> _Activity A_: Edit the Baidu chatbot article by rewriting it from the words "The bot called" through the words "get medical advice.", and put "consultations" in place of "appointments".
> _Activity B_:
For each statement, say whether the Baidu chatbot article agrees with it (yes or no), and quote the words that decide it.
(i) The chatbot is named Melody.
(ii) The World Health Organisation predicted a global shortage of 12.9 million healthcare workers by 2030.
(iii) The healthbot is already running in Europe and America.
> _Activity C_: According to the Baidu chatbot article, who is Baidu's chief scientist?
-- Reading passage follows --
China’s largest search engine, Baidu, has built a chatbot to assist doctors to answer patients’ questions and suggest treatment options.

The bot called Melody is part of the Baidu doctor app launched in China last year. The app allows people to contact local doctors, book appointments and get medical advice.

The chatbot is intended to help doctors diagnose quicker by getting additional information on symptoms from patients. When a user provides the bot with their symptoms, it gets more specific information by asking questions, like “When did the pain start?” or “Is the pain local or general?”.

The chatbot can help increase doctors’ productivity, allowing them to triage patients quicker. The World Health Organisation has predicted a global shortage of 12.9 million healthcare workers by 2035. Countries in Southeast Asia are at particular risk. They “suffer the highest proportion of the global burden of disease (29%) with only 11% of the world’s supply of physicians and just about 1% of world health expenditures”, it has said.

“We’ve built a conversational bot that can give highly-customised and situation-appropriate responses to a patient’s query”, said Andrew Ng, Baidu’s chief scientist. The bot is built on the company’s artificial intelligence technologies using deep learning and natural language processing.

The company will have access to China’s huge market with potentially millions of users, allowing the bot to improve itself. “As Melody has more conversations, it will also learn and keep getting better,” Ng said.

Baidu is looking to expand the healthbot in markets across the world. It is currently in conversation with healthcare services in Europe and America, according to the Verge.

Other tech companies in Asia have also entered the healthcare market. Recently, Indonesian tax app Go-Jek acquired a startup that delivers healthcare services to homes.
-- Reading passage concluded --
-- Extracted material follows --
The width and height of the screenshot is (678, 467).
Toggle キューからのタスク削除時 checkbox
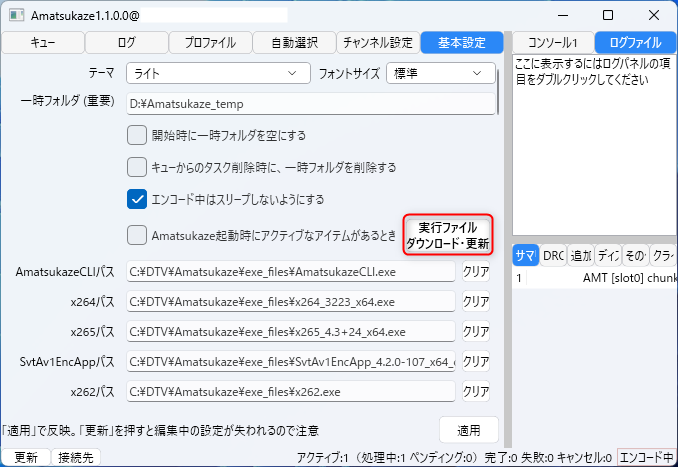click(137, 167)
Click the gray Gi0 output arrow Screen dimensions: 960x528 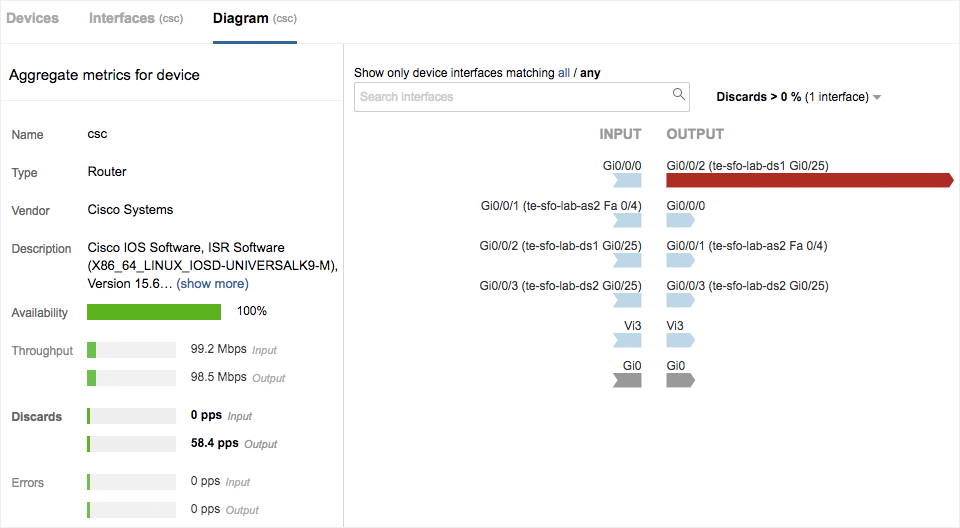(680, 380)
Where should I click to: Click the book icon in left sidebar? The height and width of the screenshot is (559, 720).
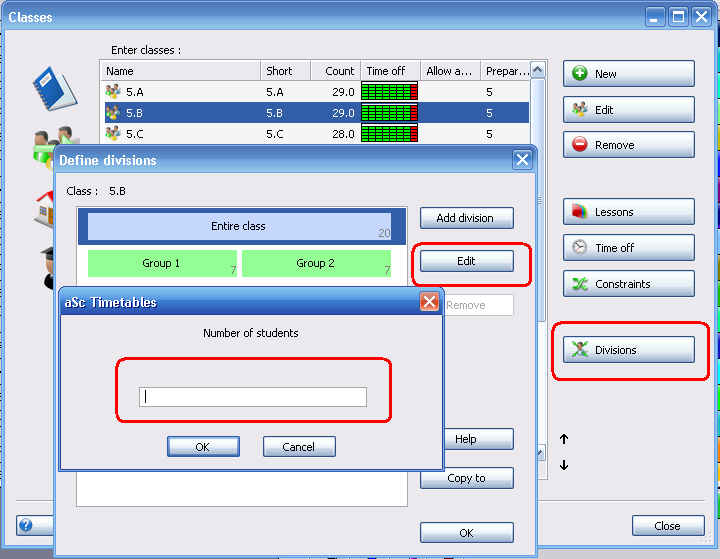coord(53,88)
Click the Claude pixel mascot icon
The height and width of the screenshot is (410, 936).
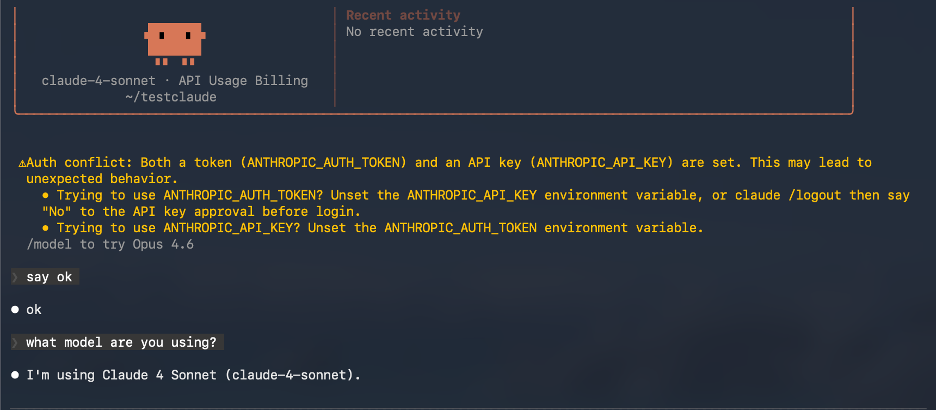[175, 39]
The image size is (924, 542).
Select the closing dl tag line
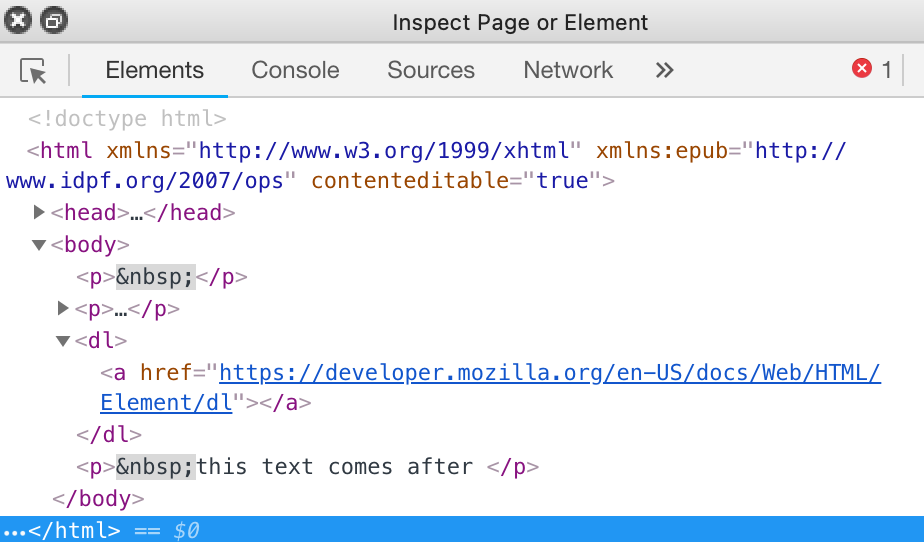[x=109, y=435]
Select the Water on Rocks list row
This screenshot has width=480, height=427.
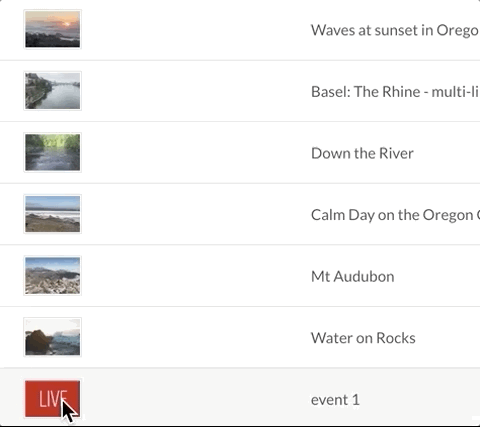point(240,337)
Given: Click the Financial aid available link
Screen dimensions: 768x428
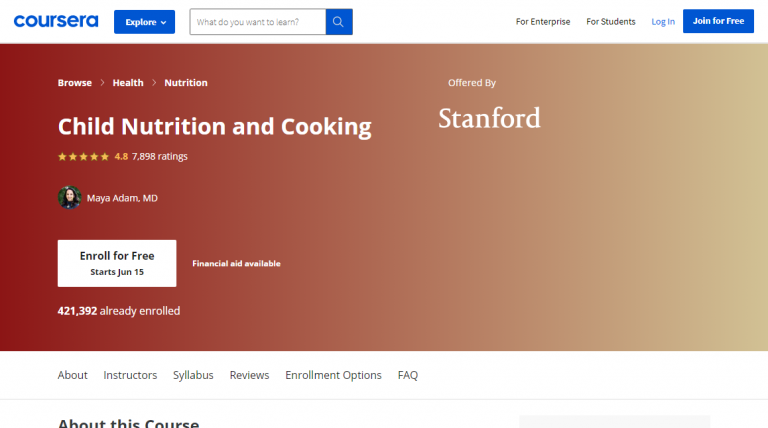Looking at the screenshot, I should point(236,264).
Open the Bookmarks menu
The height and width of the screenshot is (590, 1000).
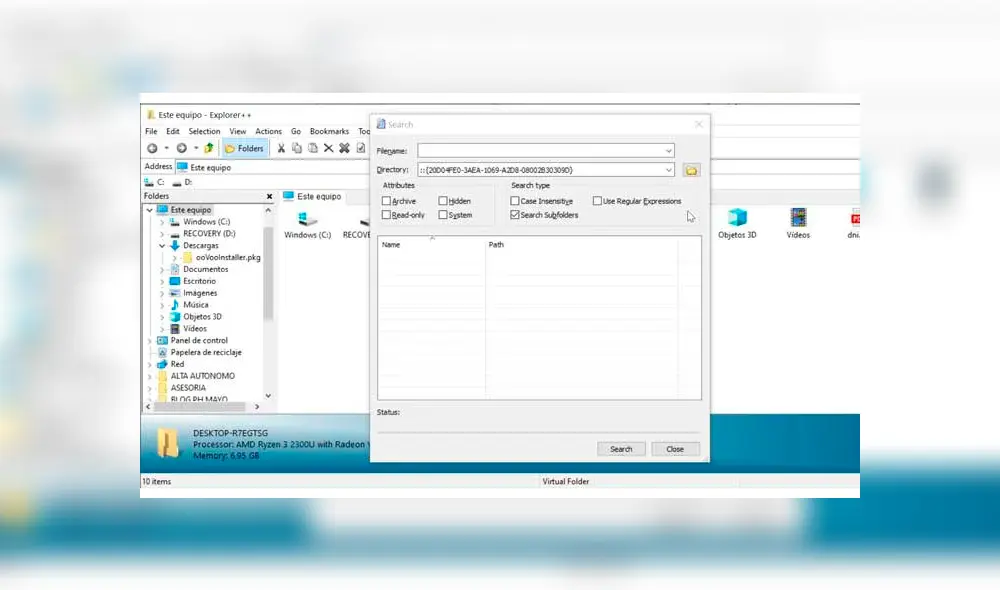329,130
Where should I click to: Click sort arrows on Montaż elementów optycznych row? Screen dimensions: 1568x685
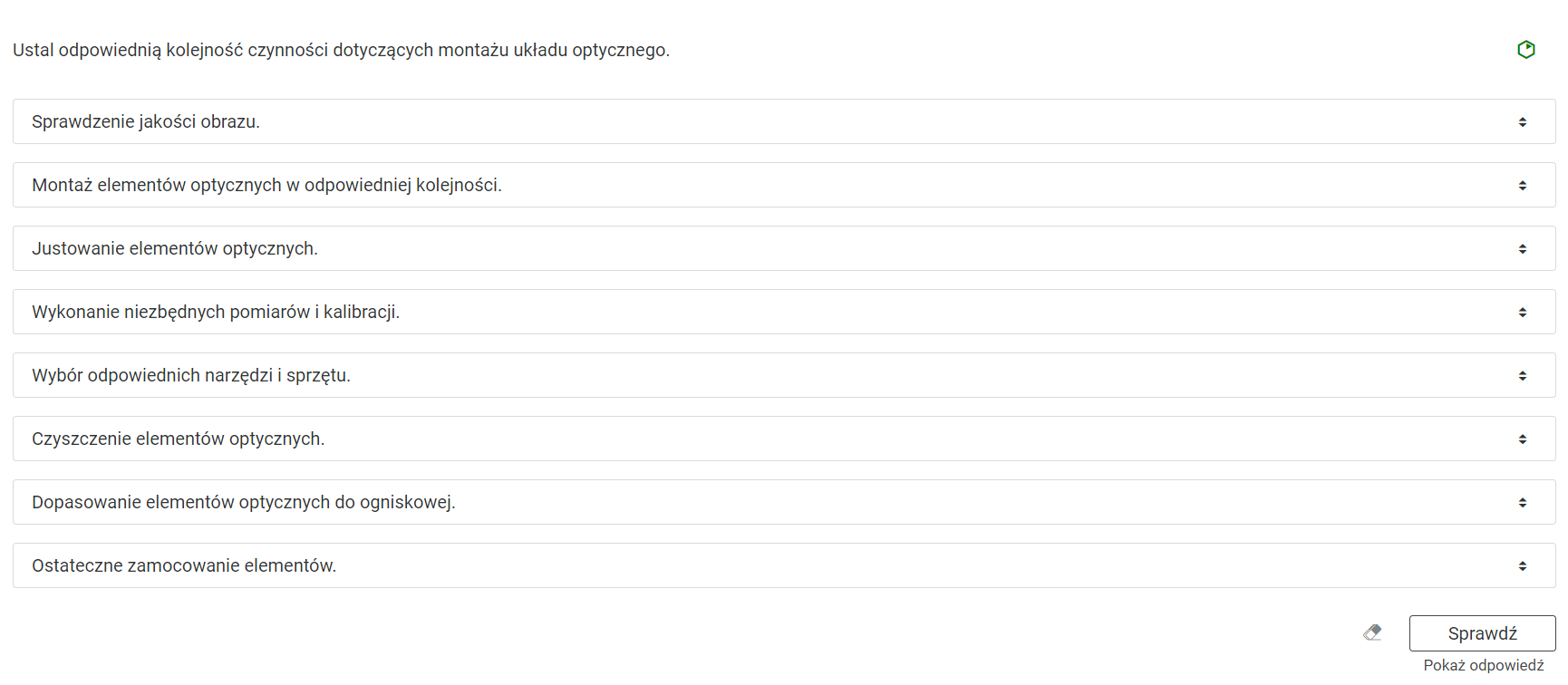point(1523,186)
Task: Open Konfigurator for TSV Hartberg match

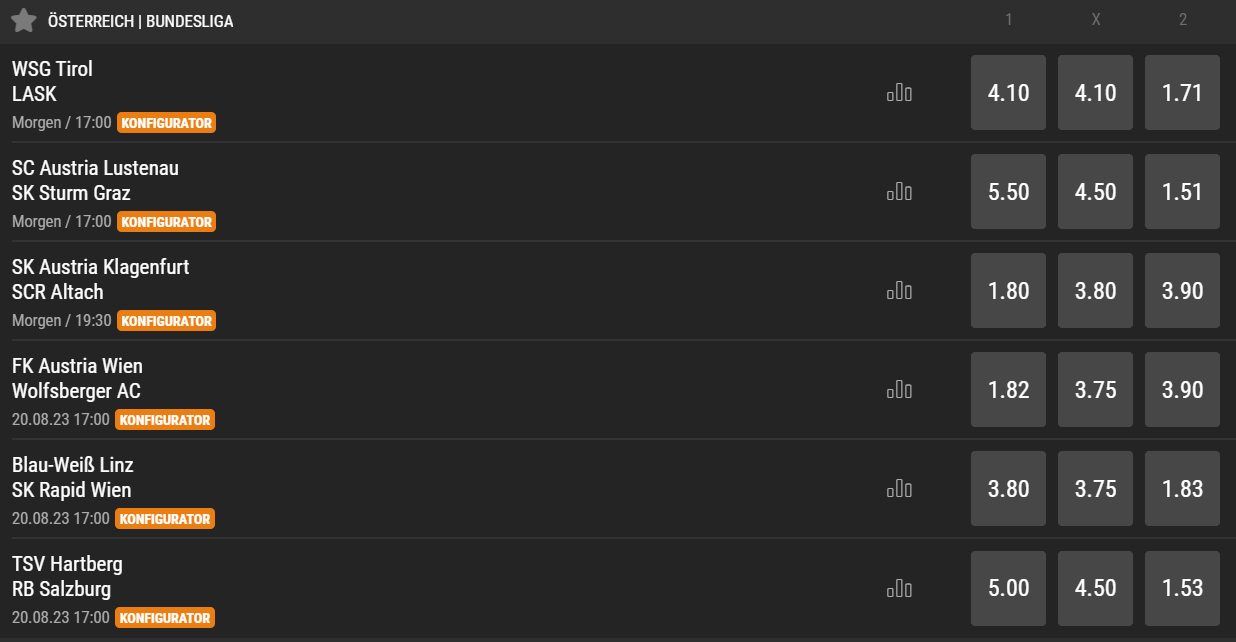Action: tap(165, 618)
-- Extracted material concluded --
> _Solution A_:
The bot called Melody is part of the Baidu doctor app launched in China last year. The app allows people to contact local doctors, book consultations and get medical advice.

> _Solution B_:
(i) Yes: "The bot called Melody is part of the Baidu doctor app launched in China last year."
(ii) No: "The World Health Organisation has predicted a global shortage of 12.9 million healthcare workers by 2035."
(iii) No: "It is currently in conversation with healthcare services in Europe and America, according to the Verge."

> _Solution C_: Andrew Ng.